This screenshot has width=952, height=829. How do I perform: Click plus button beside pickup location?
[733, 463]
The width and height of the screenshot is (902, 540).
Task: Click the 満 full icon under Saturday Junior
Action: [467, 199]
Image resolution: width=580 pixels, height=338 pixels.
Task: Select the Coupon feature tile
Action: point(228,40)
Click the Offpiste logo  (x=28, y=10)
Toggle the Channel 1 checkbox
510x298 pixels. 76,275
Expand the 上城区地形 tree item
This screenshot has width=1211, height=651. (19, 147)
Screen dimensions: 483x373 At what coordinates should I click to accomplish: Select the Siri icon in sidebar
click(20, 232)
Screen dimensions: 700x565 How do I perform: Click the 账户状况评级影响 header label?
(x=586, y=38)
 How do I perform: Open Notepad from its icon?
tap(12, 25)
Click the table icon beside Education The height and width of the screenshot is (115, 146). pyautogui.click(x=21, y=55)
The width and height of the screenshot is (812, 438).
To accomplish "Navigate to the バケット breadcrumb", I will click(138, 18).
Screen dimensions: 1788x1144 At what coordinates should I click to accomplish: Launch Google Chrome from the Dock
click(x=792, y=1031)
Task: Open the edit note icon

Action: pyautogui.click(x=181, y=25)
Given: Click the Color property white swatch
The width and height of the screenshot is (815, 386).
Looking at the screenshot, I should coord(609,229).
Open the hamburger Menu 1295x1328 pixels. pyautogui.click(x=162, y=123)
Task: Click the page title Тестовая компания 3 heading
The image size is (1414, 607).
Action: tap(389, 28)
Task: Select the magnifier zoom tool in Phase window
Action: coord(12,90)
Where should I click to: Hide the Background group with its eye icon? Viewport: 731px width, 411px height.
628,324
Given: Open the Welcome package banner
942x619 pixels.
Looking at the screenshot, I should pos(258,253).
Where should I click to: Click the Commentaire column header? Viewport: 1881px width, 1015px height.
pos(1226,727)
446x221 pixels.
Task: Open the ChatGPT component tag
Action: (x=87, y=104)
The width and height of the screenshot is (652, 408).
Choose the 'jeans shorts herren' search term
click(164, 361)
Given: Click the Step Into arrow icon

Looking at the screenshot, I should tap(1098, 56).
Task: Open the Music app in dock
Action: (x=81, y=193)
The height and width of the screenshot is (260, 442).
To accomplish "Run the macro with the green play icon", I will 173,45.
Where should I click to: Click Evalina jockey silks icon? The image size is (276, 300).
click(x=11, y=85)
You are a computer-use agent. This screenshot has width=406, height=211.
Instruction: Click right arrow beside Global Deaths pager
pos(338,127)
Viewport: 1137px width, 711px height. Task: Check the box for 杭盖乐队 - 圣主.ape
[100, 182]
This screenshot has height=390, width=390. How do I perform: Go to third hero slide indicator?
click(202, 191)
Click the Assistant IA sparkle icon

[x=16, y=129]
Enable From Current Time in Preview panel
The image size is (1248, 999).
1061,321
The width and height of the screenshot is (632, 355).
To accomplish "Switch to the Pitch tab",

▶ [The task] Rewrite the records starting at the line containing "The width and height of the screenshot is (812, 438)." and ending at the line containing "Action: pyautogui.click(x=181, y=25)", keeping every request line. Multiply each coordinate in the answers by 0.85 and round it to a whole number, rounding halves up, while leaving all numbers in the requests unchanged.

▶ [Result of this exercise]
The width and height of the screenshot is (812, 438).
To accomplish "Navigate to the バケット breadcrumb", I will click(117, 15).
Screen dimensions: 1788x1144 At what coordinates should I click to accomplish: Launch Google Chrome from the Dock
click(x=673, y=876)
Task: Open the edit note icon

Action: pyautogui.click(x=154, y=21)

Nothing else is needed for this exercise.